Treatment of essential hypertension with thiazides can normalize blood pressure but also has various electrolyte and metabolic side effects. Control of these untoward effects should maximize the therapeutic benefits derived from these drugs. In his zeal to promote the use of these antihypertensive agents, Dr. Freis [1] conveys a mixed and somewhat confusing message regarding the side effects of thiazides.

Diuretic-induced hypokalemia is perhaps the best studied and most obviously pernicious of these metabolic perturbations. In the first half of his review, Dr. Freis strives to dismiss the importance of this electrolyte abnormality. In the second half of the paper, however, he essentially reverses his position by recommending the use of low-dose thiazides to avoid hypokalemia. He also urges physicians to carefully monitor serum cation levels, presumably to treat any depletion that develops [1]. We reject the first half of the paper and endorse the second half.

Dr. Freis dismisses the loss of 5% of body potassium stores as "biologically insignificant" [1]. This figure translates into a potassium depletion of more than 200 mEq. Loss of 150 to 200 mEq of the cation has been shown to impair renal concentrating capacity [2], and the resulting increase in the transcellular potassium concentration ratio hyperpolarizes skeletal muscle cells; this process leads to paralysis. Hypokalemia increases phase 4 diastolic depolarization, thereby resulting in increased automaticity [3]. Furthermore, by inhomogeneously increasing the rate of repolarization, hypokalemia predisposes patients to such tachyarrhythmias as torsade de pointes [4]. Thus, hypokalemia-induced electrical instability of the heart is hardly a "misconception" [1].

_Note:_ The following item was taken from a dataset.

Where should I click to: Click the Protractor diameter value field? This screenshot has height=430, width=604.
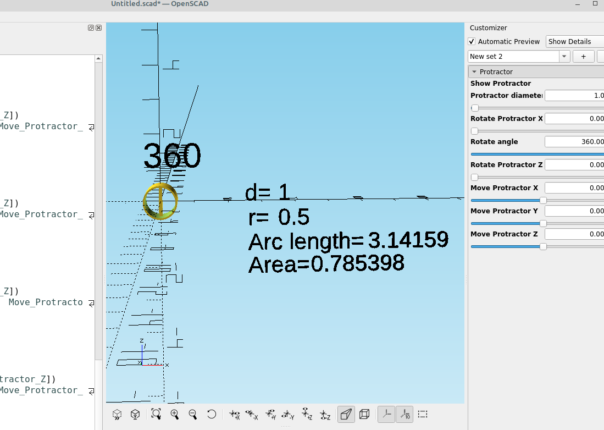tap(575, 95)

Dr. Freis misquotes the study by Holland and colleagues [5]. The normal baseline 24-hour electrocardiogram became abnormal because of thiazide-induced hypokalemia and returned to normal by the addition of a potassium-sparing diuretic. Thus, three periods were studied, not two.

Given the imperfections inherent in clinical research, we believe that enough evidence exists to indicate that thiazide-induced hypokalemia may cause fatal arrhythmias. Modest salt restriction and use of the lowest effective dose of the diuretic are prudent recommendations for avoiding hypokalemia. We also believe that current evidence justifies normalizing the serum potassium concentration after it is reduced. If thiazides are to be used and hypokalemia corrected, calls for controlled studies with various doses of thiazides and potassium-sparing diuretics seem irrelevant. Thiazides are cheap, effective antihypertensive agents and will be safer and even more effective with sustained normokalemia.